The Big Lie, Ctd

A reader writes:

You act surprised, but isn't this exactly what the right did to Bill Clinton?  Vince Foster, Clinton being a drug runner, Clinton having cause X number of deaths or actually murdering or ordering the murder of dozens of people?  And he was impeached for a lie about sex or something. I don't think it is worse with Obama.  Maybe louder.  Now it's Fox, not just Drudge and Rush, turning lies into stories the MSM is forced to report.

Another writes:

What the president needs most is a professional marketing team.  He needs Don Draper.

Back in August 2009, when they let the town hall “screamers” take over the healthcare debate, it was clear they had no media strategy for passing this legislation.  In business, it’s not enough to have a good product; you also need a marketing plan.  The Obama communications team has no marketing plan.  None.  The people staffing this office came over from the campaign and have proved themselves to be out of their league when it comes to getting ahead of the rightwing propaganda machine.  Obama needs smart, aggressive, creative people to make this happen.  There are plenty of them for hire on Madison Avenue and elsewhere.

Simultaneous with the healthcare scream-fest was all the complaining about the government bailout of the banks and the auto companies.  Almost no one is alive today to remember how bad life got under the Hoover administration from 1929 to 1932.  (And God knows no one is learning it in history class.)  By 1932, unemployment was 25 percent.  Then FDR came into office and the New Deal policies brought unemployment down to 15 percent by 1939.  That was still terrible, but it was much better than 25 percent.

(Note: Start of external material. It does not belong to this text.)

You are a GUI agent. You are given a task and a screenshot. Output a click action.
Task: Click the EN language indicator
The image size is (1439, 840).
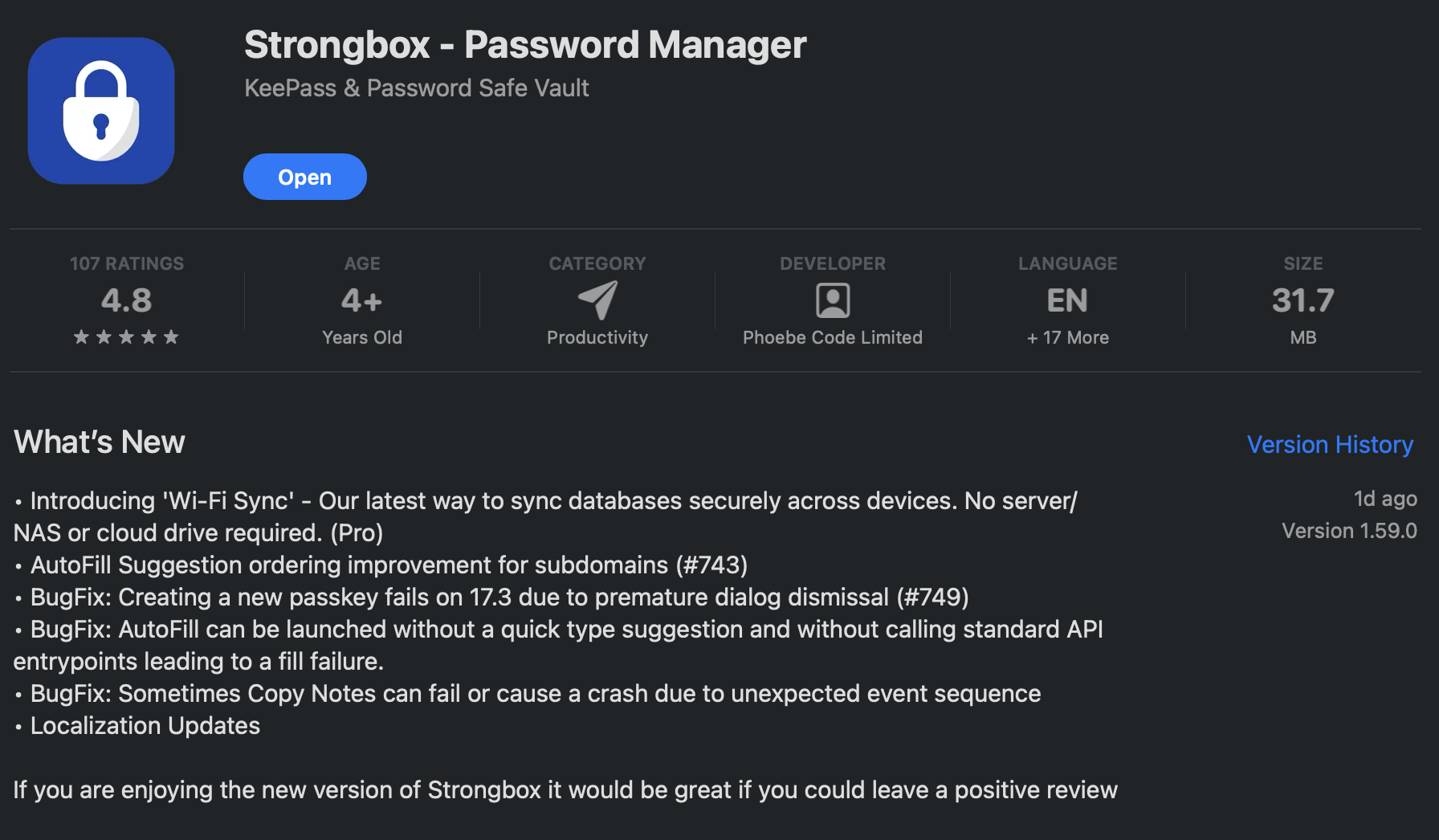[1067, 300]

It was incumbent on Obama to give us a national history lesson about the Great Depression so we would understand why he was avoiding Hooverism.  Most people have no idea how much the 2008 global meltdown resembled 1929.  Instead, the loudest voices we heard on this subject came from the rightwing noise machine.

Another:

I've been wondering over the past few days why politicians don't use charts and graphs more.  It strikes me that not only has last year been the Year of the Big Lie, it's been the year of the Qualitative Argument.

What I think you and other blogs do so well is that in addition to your political arguments based on your own philosophy, you back up data with concrete charts that show spending, unemployment, etc. Why don't politicians do this?  Why doesn't Obama on "60 Minutes" take out a chart on unemployment and show what the effect has been since the stimulus bill?  Why not use more Qualitative Argument to tell people what the facts really are.  This strikes me as one big way to break the he said/she said narrative of the 24-hour newscycle.

One caveat: Obviously, you can manipulate data to show what you want it to show.  So there is a way to counter-attack this line of arguing.  However, facts are facts, and the more sources that can corroborate and show the same effects, the greater the confirmation of truth. Honestly, I'd like a whole hour of prime-time CNN devoted to graphs and charts showing the unbiased truth.  Nate Silver would love it.

Another:

I agree with what you say about the Big Lie, but you never seem to hold Americans themselves accountable for believing these lies.  While people do behave in a sheeplike manner (gay left, language police, group-think evident in any comments section), I don't think they can be absolved or excused for refusing to inform themselves.  While the consequences can be dire, they are still insistent on believing the lies they're told and in no way attempting to refute them with contradictory information.  We tend to believe what we want to believe, and a great many people who've been led to believe Obama is a radical spender and socialist-in-hiding wanted to believe it in the first place. 

Fault Fox, yes.  Fault cynical conservative think tankers, yes. But also fault the people who only listen to Fox News.  They are not innocent bystanders in their own deception.

Agreed on this last point wholeheartedly. It's a republic, if we can keep it. If we prefer lies to the truth, we won't keep it for ever.